• [Extracted text]:

|---|

AChE's crystal structure reveals that
the anionic moiety of AChE's, thought to attract the
quaterny nitrogen of the substrate, is misnamed because it
contains at most one negative charge. It has been proposed
instead that the quaternary moiety of acetylcholine binds
chiefly through interactions with the aromatic residues
which line the walls and floor of the gorge.
When blocked by the phosphoryl residue,
the serine group of the catalytic center is no longer able
to participate in the hydrolysis of acetylcholine. Thus the
neurotransmitter accumulates, its action is enhanced and
given the widespread distribution of cholinergic
neurotransmission, toxic effects of OP's will involve
parasympathetic, sympathetic and somatic motor component of
the PNS and also the CNS (5). Signs and symptoms include
lacrimation, hypersalivation, bronchial hypersecretion and
bronchoconstriction, urination and defecation, skeletal
muscle fasciculation and twitching, ataxia, respiratory
failure, convulsions, hypothermia and death. Death is due
to respiratory failure resulting from the combination of
these effects.
The interaction of acetylcholine with
either muscarinic or nicotinic receptors leads to various
biochemical effects on second messenger systems (6) and
eventually to the toxic response. Single doses of OP's do
not affect brain muscarinic receptors (7) whereas repeated
exposures may reduce both their density and affinity for
specific ligands(8). Reduction in muscarinic receptors
shows regional specificity (9), reflecting either
differences in duration or intensity of cholinergic
stimulation, or a selective access of the inhibitor.
Reductions of high-affinity brain nicotine-binding sites
have also been found after chronic cholinergic stimulation
(10). Symptoms of excessive cholinergic stimulation are
gradually reduced during chronic OP exposure, despite
significant inhibition of AChE, the development of this
tolerance has been in part associated with down-regulation
of muscarinic receptors caused by prolonged AChE inhibition
and acetylcholine stimulation (11).
II.3.b. Delayed Polyneuropathy
Single doses of certain OP's cause a
central-peripheral distal sensory-motor axonopathy known as
organophosphate-induced delayed polyneuropathy (OPIDP)
(12,13,14,15,16).
The molecular target is thought to be a
protein in the nervous system called Neuropathy Target
Esterase (NTE). High inhibition of NTE (> 70%) in the
nervous system, measured within hours after dosing,
correlates with the delayed onset of clinical signs of
OPIDP 10-20 days later. OPIDP is caused by certain, but not
all OP's, providing they inhibit NTE above the threshold.

|---|

• [Extracted data]:
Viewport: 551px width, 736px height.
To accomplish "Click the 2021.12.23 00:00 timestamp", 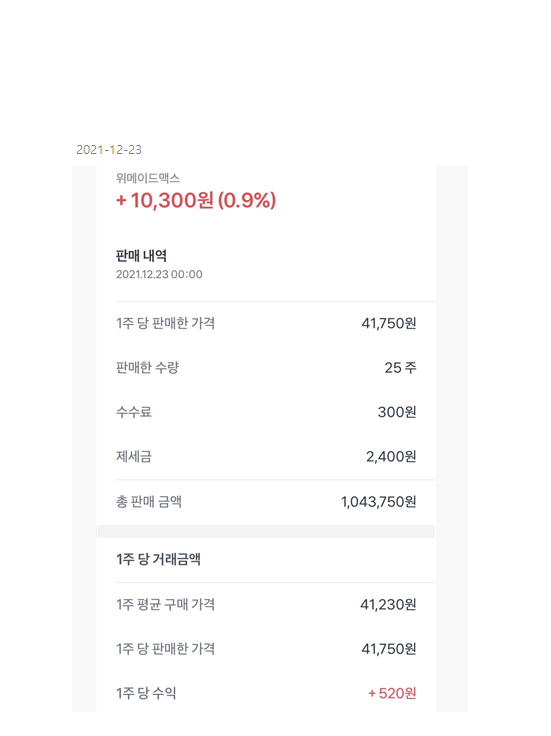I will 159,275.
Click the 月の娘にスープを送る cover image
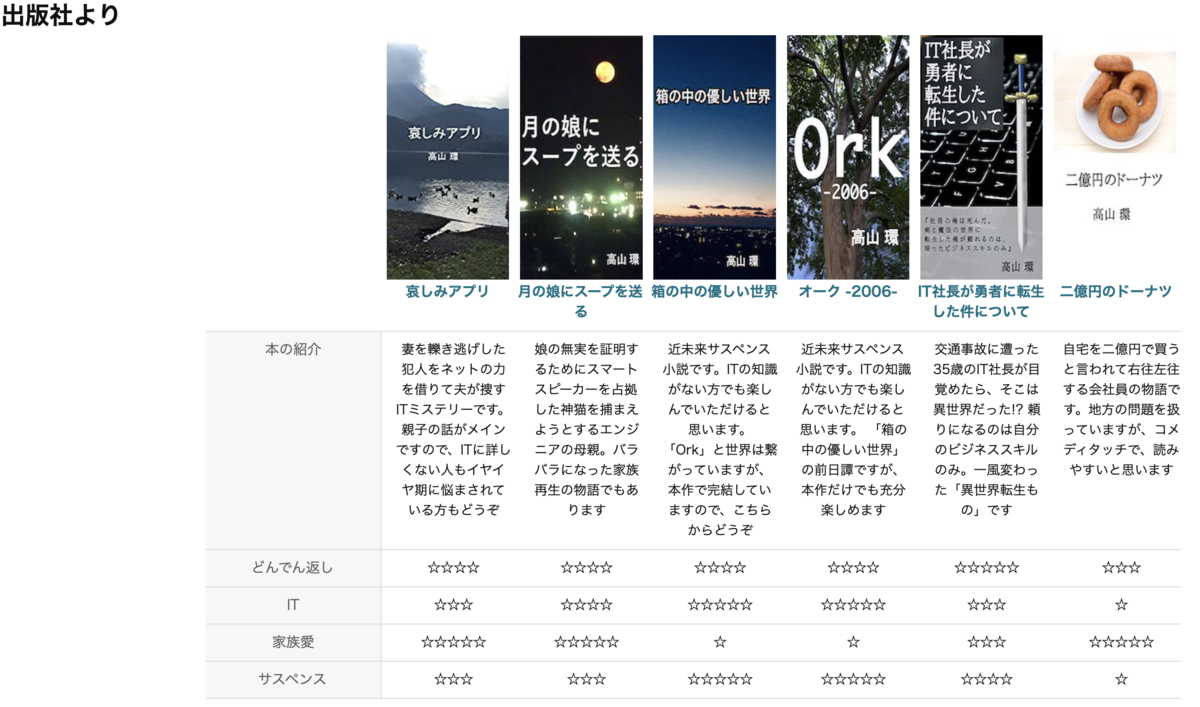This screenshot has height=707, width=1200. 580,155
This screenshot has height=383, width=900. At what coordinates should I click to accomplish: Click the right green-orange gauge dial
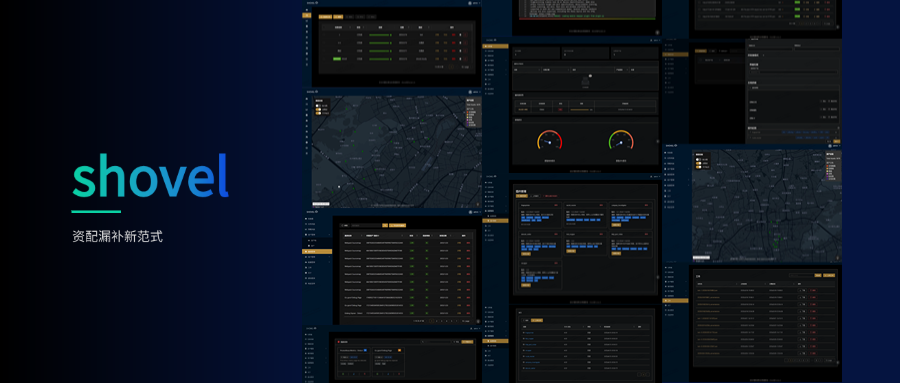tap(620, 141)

|---|

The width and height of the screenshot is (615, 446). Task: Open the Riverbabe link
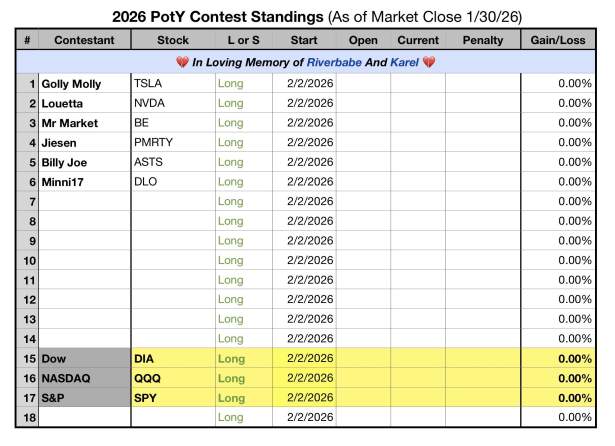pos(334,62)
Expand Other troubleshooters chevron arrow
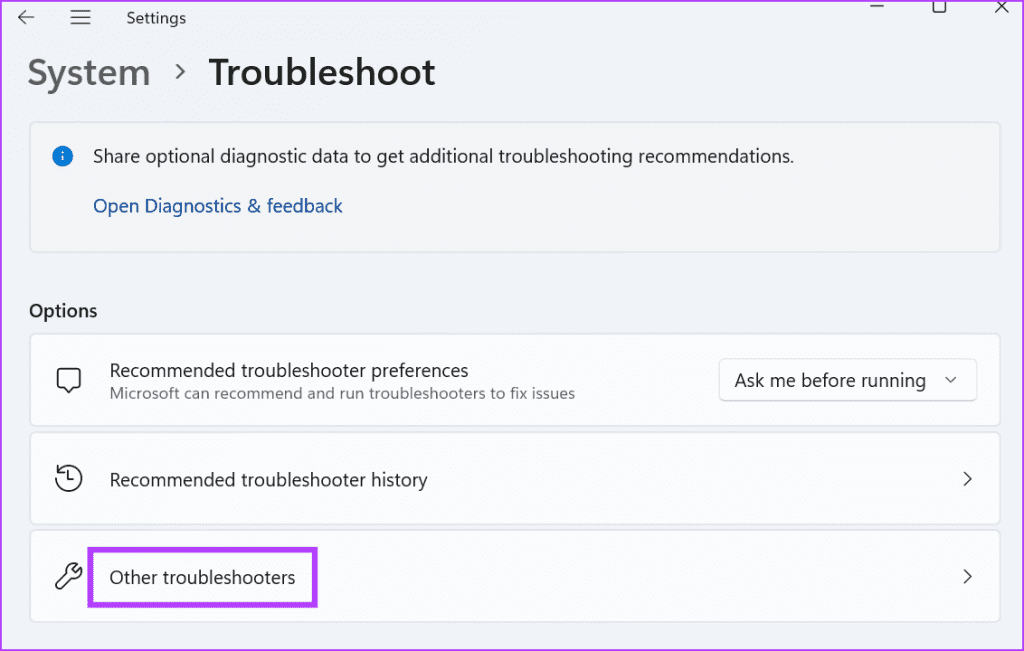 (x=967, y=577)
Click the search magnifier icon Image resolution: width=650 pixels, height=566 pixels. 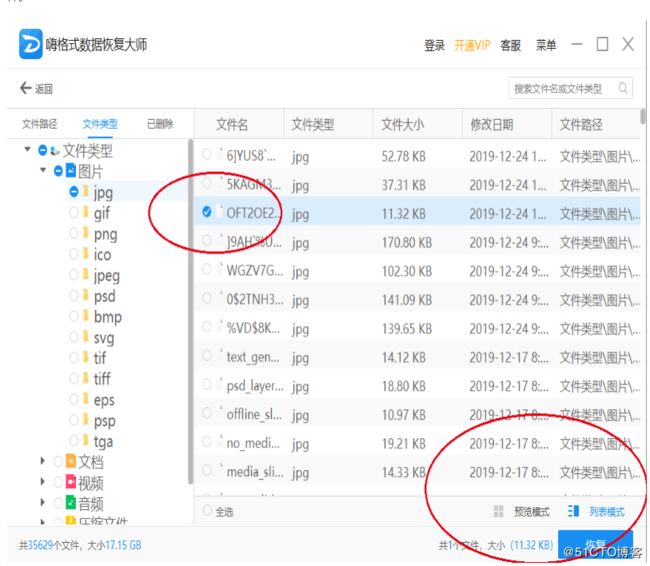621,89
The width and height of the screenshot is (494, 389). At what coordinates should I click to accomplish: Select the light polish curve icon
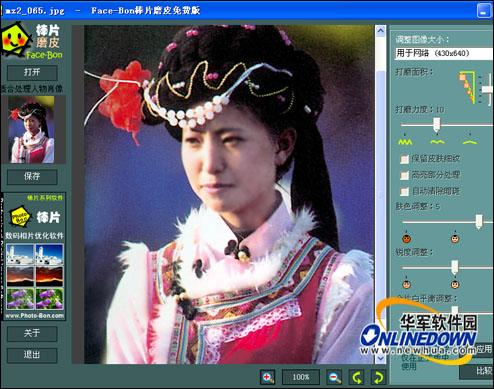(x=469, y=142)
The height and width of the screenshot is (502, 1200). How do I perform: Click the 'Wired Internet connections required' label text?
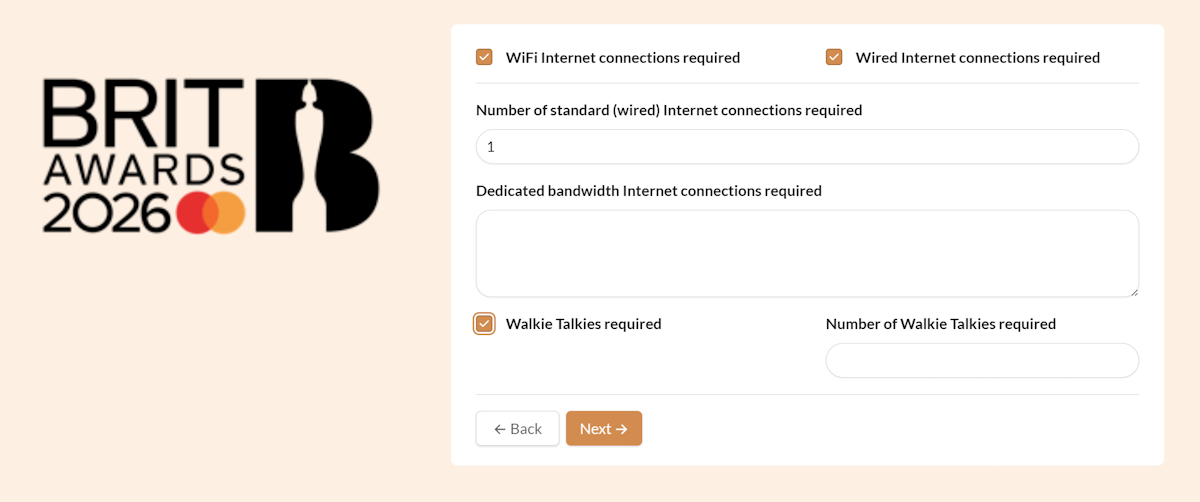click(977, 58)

|---|

• [How to complete this task]:
In the text on organophosphate toxicity, how long after dosing do the clinical signs of OPIDP appear?

• [Solution for this problem]:
They appear 10-20 days later.